A expropriação: esse é o remédio; porém deve ser a expropriação para o benefício de todos e não de alguns. A expropriação é a chave de ouro que abre as portas da liberdade, porque a posse da riqueza fornece a independência econômica. Aquele que não necessita alugar seus braços para viver, esse é livre. 

Em frente! Não é possível se deter e ser simples espectadores do drama formidável. Que cada um se una aos demais de sua classe: o pobre com o pobre; o rico com o rico, para que cada qual se encontre com os seus e em seu posto na batalha final: a dos pobres contra os ricos; a dos oprimidos contra os opressores; a dos famintos contra os fartos, e quando a fumaça do último disparo tiver dissipado, e do edifício burguês não reste pedra sobre pedra, que o sol brilhe em nossos rostos enobrecidos e que a terra se sinta orgulhosa de sentir-se pisada por homens e não por rebanhos.
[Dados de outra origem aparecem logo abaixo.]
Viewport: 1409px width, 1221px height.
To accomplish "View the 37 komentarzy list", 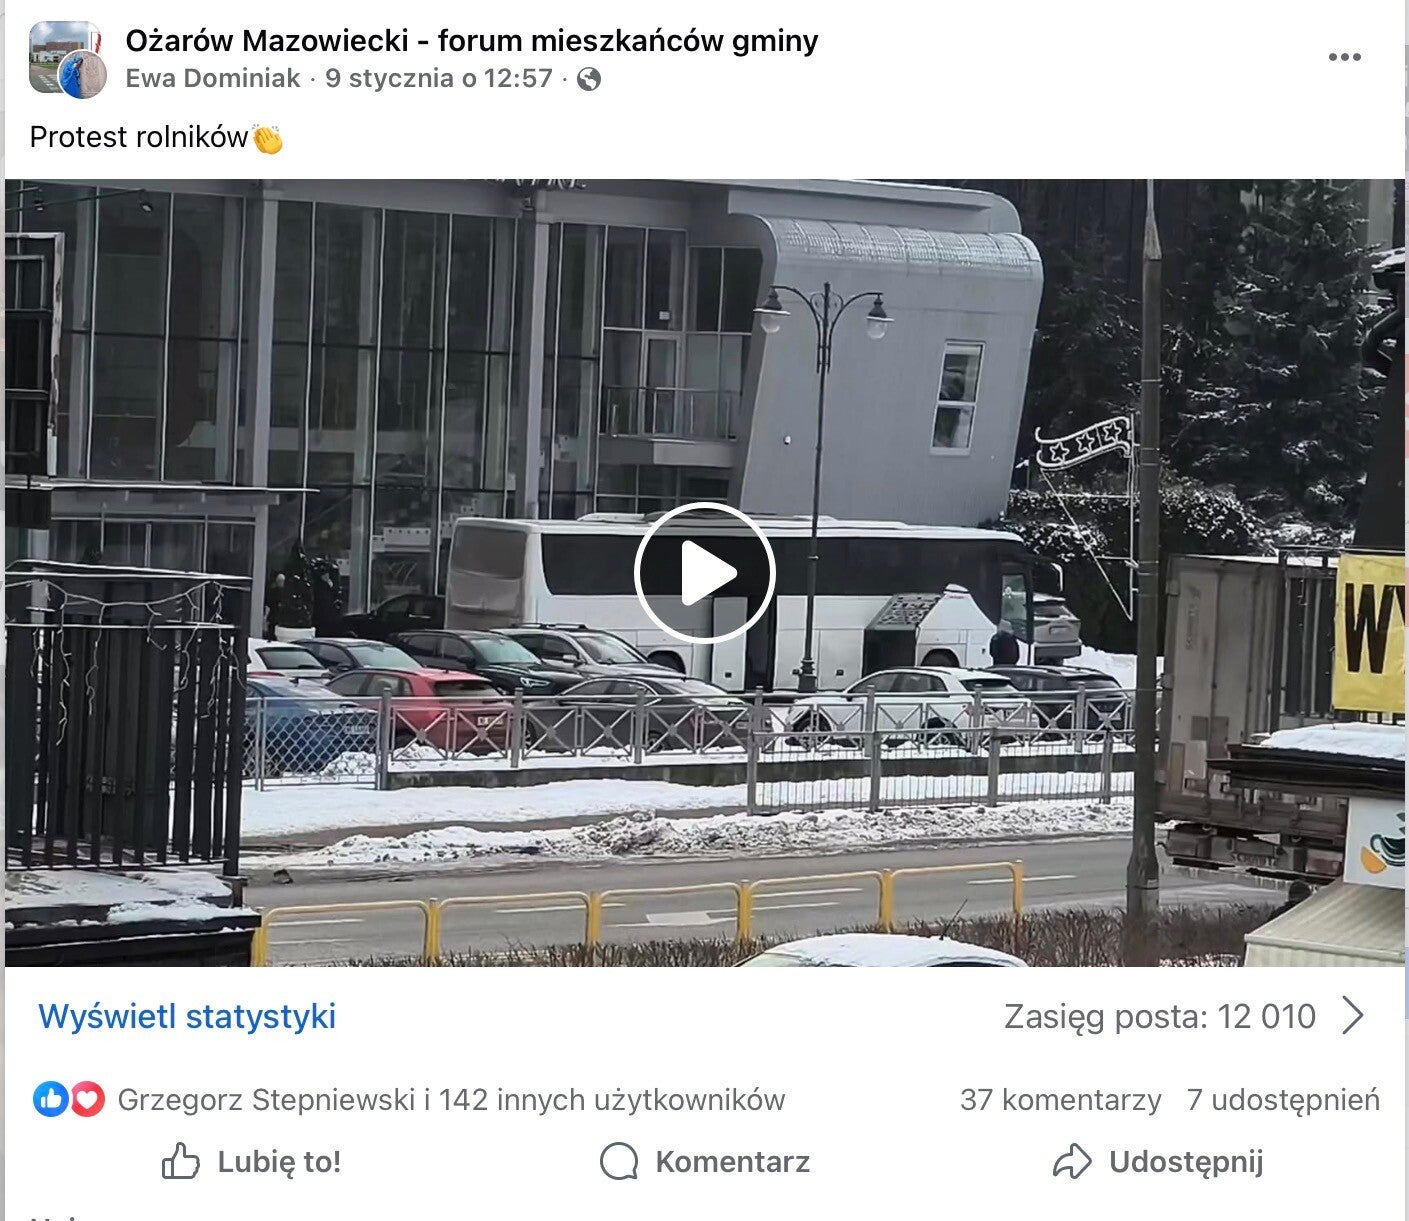I will click(1061, 1100).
Aprendamos algo de nossos irmãos, os revolucionários expropriadores do México. Eles não esperaram que ninguém se tornasse presidente da República para iniciar uma era de justiça. Como homens destruíram tudo que se opunha à sua ação redentora. Revolucionários de verdade, rasgaram a lei em pedaços; a lei maquiadora da injustiça; a lei protetora dos fortes. Com mão robusta, esmagaram as grades dos presídios e com as grades afundaram os crânios de juízes e cagatintas[1]. O burguês teve seu pescoço afagado com a corda dos enforcados, e com um gesto heroico, nunca testemunhado pelos séculos, eles colocaram sua mão sobre a terra, que palpita de emoção ao sentir-se possuída por homens livres....

Em frente! Que neste momento solene cada um cumpra seu dever.

Viva a anarquia! Viva o Partido Liberal Mexicano! Viva Terra e Liberdade!


Ricardo Flores Magón
Regeneración, n. 207, 9 de outubro de 1915.

Notas

[1] Pejorativo que se refere a uma pessoa que trabalha em escritório com algo envolvendo muita papelada e de pouca utilidade (ver: Collins Dictionary e Real Academia Española).